Il caso è stato sollevato da un’inchiesta giornalistica della BBC che ha scoperto molti prodotti alimentari cinesi, provenienti dalla regione dello Xinjiang ma etichettati come italiani. Questa notizia ha fatto scattare ovviamente l’allarme; dov’è la trasparenza della etichettatura alimentare? Per non parlare anche delle implicazioni etiche e sociali legate all’origine delle materie prime
Una copiosa indagine che ha coinvolto 64 prodotti di cui 17 sono risultati contenenti pomodori coltivati in Cina ma commercializzati in altri paesi come Regno Unito, Stati Uniti e Germania, con etichette che garantivano l’origine italiana. Le catene di distribuzione coinvolte tra cui Tesco, Asda e Waitrose, hanno respinto le accuse contestando i metodi di analisi utilizzati in questo campione prelevato. Ad ogni modo alcune catene, come Tesco e Rewe hanno ritirato i prodotti sospetti mentre Lidl ha ammesso di aver riscontrato un problema analogo in una purea di pomodoro venduta in Germania.
I problemi sono tanti, non solo la trasparenza dell’alimento ma anche le questioni etichette enunciate. Senza dimenticare l’implicazone etico-ociale; i pomodori provengono dalla regione cinese coinvolta da sempre nelle accuse internazionali per violazione dei diritti umani. La scoperta dei pomodori provenienti da questa zona ha sollevato un plus di preoccupazione, nonché una buona dose di indignazione. Tra i protagonisti principali dell’inchiesta vi è il gruppo Antonio Petti fornitore italiano che avrebbe ricevuto 36 milioni di chili di salsa di pomodoro cinese tra il 2020 e 2023.
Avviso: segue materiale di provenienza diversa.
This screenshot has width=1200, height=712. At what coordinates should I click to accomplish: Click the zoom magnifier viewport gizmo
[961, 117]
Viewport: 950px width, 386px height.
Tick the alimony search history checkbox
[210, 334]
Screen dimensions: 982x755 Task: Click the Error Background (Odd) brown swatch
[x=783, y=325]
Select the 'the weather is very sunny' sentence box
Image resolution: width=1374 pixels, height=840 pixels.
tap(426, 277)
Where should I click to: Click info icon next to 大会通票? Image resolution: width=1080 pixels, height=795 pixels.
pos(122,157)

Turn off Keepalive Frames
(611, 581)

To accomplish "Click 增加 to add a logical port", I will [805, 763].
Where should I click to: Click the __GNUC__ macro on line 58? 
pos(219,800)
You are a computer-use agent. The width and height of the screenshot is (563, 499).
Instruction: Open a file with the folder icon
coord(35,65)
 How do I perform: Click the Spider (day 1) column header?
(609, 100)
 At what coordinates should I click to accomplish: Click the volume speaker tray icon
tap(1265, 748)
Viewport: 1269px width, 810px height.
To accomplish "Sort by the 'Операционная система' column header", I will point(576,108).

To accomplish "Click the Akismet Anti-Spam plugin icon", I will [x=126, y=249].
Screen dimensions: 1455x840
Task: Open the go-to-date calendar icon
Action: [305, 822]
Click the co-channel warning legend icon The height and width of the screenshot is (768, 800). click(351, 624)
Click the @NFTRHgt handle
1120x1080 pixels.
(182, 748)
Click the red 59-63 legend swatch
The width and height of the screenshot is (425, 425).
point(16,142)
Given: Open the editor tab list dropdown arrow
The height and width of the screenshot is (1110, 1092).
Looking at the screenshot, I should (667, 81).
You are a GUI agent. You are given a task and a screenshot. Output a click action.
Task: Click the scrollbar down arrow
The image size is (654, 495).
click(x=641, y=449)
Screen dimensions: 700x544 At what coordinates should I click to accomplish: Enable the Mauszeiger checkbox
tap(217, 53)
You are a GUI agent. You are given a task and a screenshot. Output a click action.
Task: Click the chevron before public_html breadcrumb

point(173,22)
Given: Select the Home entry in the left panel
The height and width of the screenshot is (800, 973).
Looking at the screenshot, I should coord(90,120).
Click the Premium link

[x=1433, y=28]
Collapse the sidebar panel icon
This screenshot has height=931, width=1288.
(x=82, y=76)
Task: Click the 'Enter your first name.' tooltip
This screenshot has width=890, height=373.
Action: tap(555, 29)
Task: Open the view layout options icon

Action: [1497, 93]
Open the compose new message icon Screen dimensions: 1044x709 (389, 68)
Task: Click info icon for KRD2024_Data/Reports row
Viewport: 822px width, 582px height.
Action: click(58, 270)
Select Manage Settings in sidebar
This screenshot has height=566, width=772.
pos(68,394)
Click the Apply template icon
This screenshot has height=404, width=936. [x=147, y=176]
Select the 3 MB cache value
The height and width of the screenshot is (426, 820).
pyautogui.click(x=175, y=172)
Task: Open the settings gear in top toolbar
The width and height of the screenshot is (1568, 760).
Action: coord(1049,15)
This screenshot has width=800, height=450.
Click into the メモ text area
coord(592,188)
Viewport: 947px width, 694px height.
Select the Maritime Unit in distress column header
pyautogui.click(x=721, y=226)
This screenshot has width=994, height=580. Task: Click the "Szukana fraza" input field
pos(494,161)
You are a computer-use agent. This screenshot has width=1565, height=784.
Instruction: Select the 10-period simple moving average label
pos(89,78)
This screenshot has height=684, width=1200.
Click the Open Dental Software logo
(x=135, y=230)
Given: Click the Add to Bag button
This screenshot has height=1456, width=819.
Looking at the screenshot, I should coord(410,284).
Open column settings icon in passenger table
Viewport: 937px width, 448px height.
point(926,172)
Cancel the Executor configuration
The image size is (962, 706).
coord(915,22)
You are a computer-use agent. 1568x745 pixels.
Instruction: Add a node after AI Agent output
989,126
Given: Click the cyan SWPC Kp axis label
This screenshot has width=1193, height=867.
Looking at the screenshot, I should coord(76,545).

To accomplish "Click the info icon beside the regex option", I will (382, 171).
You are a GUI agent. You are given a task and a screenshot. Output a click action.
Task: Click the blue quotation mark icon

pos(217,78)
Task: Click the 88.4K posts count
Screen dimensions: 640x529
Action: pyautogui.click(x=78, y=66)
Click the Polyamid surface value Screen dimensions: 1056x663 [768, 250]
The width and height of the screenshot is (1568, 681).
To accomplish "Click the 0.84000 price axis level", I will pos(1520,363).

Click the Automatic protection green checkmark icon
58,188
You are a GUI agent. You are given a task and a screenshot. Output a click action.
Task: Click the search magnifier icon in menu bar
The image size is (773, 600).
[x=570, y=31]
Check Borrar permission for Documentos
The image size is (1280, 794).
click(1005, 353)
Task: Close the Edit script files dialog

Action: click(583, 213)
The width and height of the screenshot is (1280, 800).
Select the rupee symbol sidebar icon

Nonostante le accuse, il caso è stato chiuso senza condanne. L’azienda comunque ha dichiarato di non acquistare più materie prime dalla Cina ed intensificare i controlli per assicurare il rispetto dei diritti umani. La Coldiretti ha espresso della forte preoccupazione a seguito di questa inchiesta sottolineando l’importanza di un’etichettatura obbligatoria e scrupolosa. Un sistema che tenga conto di tutte le informazioni necessarie per capire e conoscere bene il prodotto. La questione solleva un altro polverone; l’invasione dei mercati europei con prodotti contraffatti. Una piaga contemporanea, la percentuale sta diventando sempre più elevata e stai coinvolgendo sempre più prodotti.